The UMLS has been used successfully in patient care, medical education, digital libraries, and software development, as originally planned, as well as in degree-related theses, the building of artificial intelligence tools, data mining and knowledge discovery, foundational work in methodology, and middle layers that may lead to advanced products. Natural language processing, the UMLS itself, and information retrieval are the 3 most common themes that emerged among the included publications. The results, although largely related to academia, demonstrate that UMLS achieves its intended uses successfully, in addition to achieving uses broadly beyond its original intentions.

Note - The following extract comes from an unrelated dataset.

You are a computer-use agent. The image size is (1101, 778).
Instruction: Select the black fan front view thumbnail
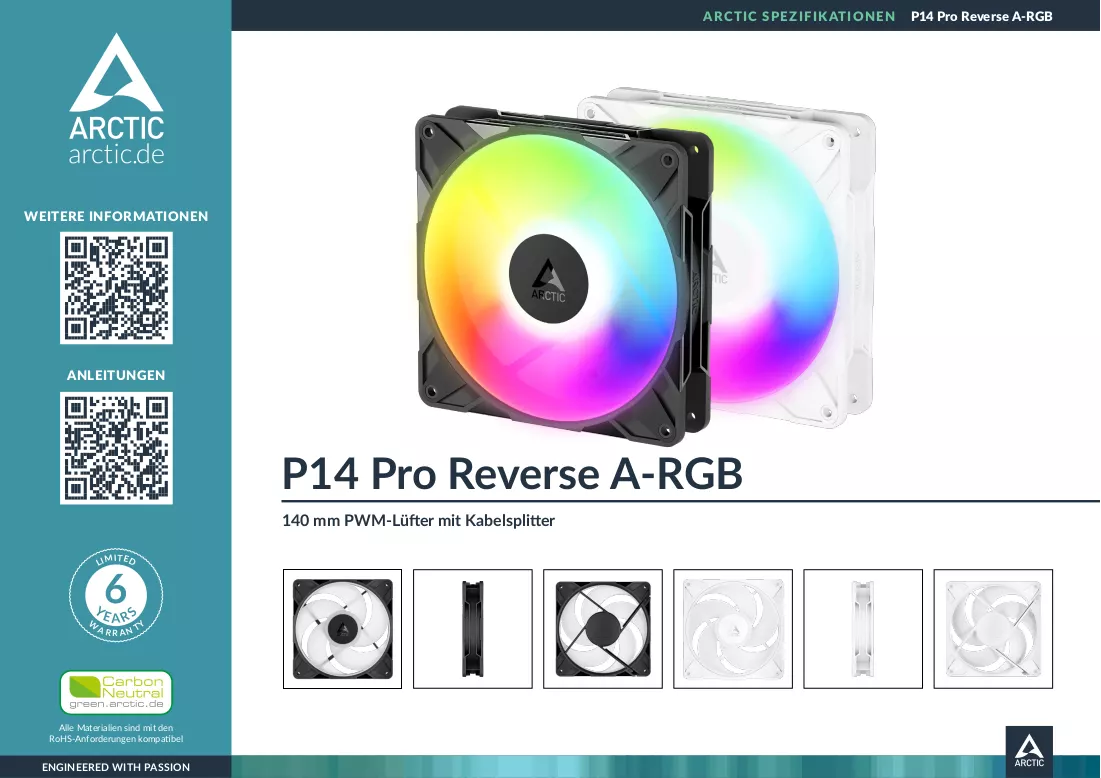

统一医学语言系统(UMLS)一直是生物医学和健康信息学领域的关键工具,2021年是其成立30周年。UMLS汇集了生物医学领域许多广泛使用的词汇表和标准,以促进不同计算机系统和应用程序之间的互操作性。
尽管UMLS存在已久,但尚无对其使用情况的全面出版物分析。因此,进行本综述和分析以概述UMLS及其在英文同行评审出版物中的使用情况,目的是全面了解UMLS在过去30年的英文同行评审出版物中是如何被使用的。
使用PubMed、ACM数字图书馆和护理与相关健康数据库搜索研究。主要搜索策略如下:UMLS用作医学主题词或关键词,或出现在标题或摘要中。仅考虑英文出版物。首先对出版物进行筛选,然后按照扎根理论进行迭代编码和分类。综述过程遵循PRISMA(系统评价和荟萃分析的首选报告项目)指南。
最终分析共纳入943篇出版物。此外,32篇出版物被分为2类;因此,去除重复之前的出版物总数为975篇。对出版物进行分析和分类后,发现UMLS用于以下新兴主题或领域(括号内为出版物数量及其各自百分比):自然语言处理(230/975,23.6%)、信息检索(125/975,12.8%)、术语研究(90/975,9.2%)、本体和建模(80/975,8.2%)、医学子领域(76/975,7.8%)、其他语言研究(53/975,5.4%)、人工智能工具和应用(46/975,4.7%)、患者护理(35/975,3.6%)、数据挖掘和知识发现(25/975,2.6%)、医学教育(20/975,2.1%)、学位相关论文(13/975,1.3%)、数字图书馆(5/975,0.5%)、UMLS本身(150/975,15.4%)以及UMLS用于其他目的(27/975,2.8%)。
UMLS已按原计划成功应用于患者护理、医学教育、数字图书馆和软件开发,以及学位相关论文、人工智能工具构建、数据挖掘和知识发现、方法学基础工作以及可能产生先进产品的中间层。自然语言处理、UMLS本身和信息检索是纳入出版物中出现的3个最常见主题。这些结果虽然在很大程度上与学术界相关,但表明UMLS除了成功实现其预期用途外,还实现了许多超出其初衷的用途。